I'm generating a file `myls.txt` and this is then made available on the workflow page on github. 

## Two more examples.
 
Let's have a look at two examples from my research.

 
- This one has a (pretty standard) action that builds an html page with the code documentation:

https://github.com/dgerosa/precession
 
- This is an action I wrote that compiles a latex file at every commit and make the paper pdf available at a fixed URL:
 
 https://github.com/dgerosa/writeapaper


... My next project: improving my [CV workflow](https://github.com/dgerosa/CV). I wrote a piece of code that downloads and updates my metric (papers, citations etc) from external databases, and provides a [permanent URL](https://github.com/dgerosa/CV/releases/latest/download/DavideGerosa_fullCV.pdf) that points to the most recent version of my CV. But I could not translate it into a github action (not yet at least! I'm working on it!)



## github pages 

You might need to advertise your project with a website. Github provides a website for free with every repository. For instance, here is the documentation of my black-hole code:

https://dgerosa.github.io/precession/

That's built automatically with an action and hosted for free by github.

(In general, I'm happy to chat more about website development if you want! It's fun!)


## A note of caution

1. 

Careful that git is version control system, not a cloud storage system. Don't use it like google drive or dropbox! Indeed, most git servers like github have a per-repository limit that is rather low, something like 2GB. The general rule is that a file that has been written by a human should go under version control, while anything that is machine generated should not.

(There are small exceptions for things you don't change often, like the figures of a paper.

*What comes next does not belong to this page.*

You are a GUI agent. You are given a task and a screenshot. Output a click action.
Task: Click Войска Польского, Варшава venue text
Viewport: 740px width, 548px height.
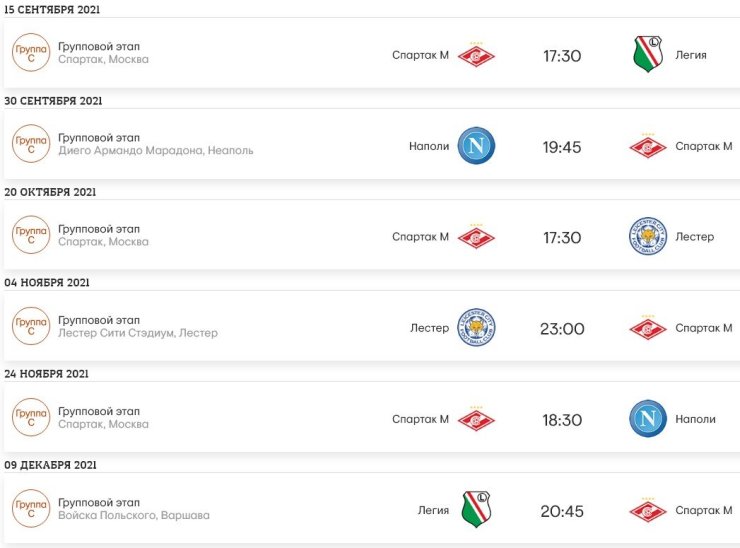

But for instance don't store the compiled version of the paper on git. Similarly, barebone git is not the place for large dataset (there exist and extension called [git-lfs](https://git-lfs.com/) should you need it). 

Remember git store **differences**, so it's really good with text/code files, but bad with binaries (say a pdf, or a compiled code). 

2. 

Another not of caution. Sub-repositories (i.e. a repository inside a repository) are [possibile](https://git-scm.com/book/en/v2/Git-Tools-Submodules) but cumbersome, don't do it. 


# Exercises

For the exam please work on at least 2 of these exercises

## Q1: Your next research project.

Pick the directory of your current research project (your next paper!) and put it under version control.

## Q2: Egocentric

Write a github action that lets you commit only if README.md contains your name.

## Q3: Ditch overleaf

Stop using overleaf, you won't regret it. Write your next paper entirely with git and github. It's more powerful, saves your history (for free!) and scales to many many collaborators. 

(Fact of life: **overleaf is just git** under the hood, but they make you pay for it.) 

(Trust me: don't even try writing your PhD thesis with overleaf, that's asking for a disaster)

## Q4: You're wrong

Find a bug/typo in the material of this course, fix it, and send me a pull request.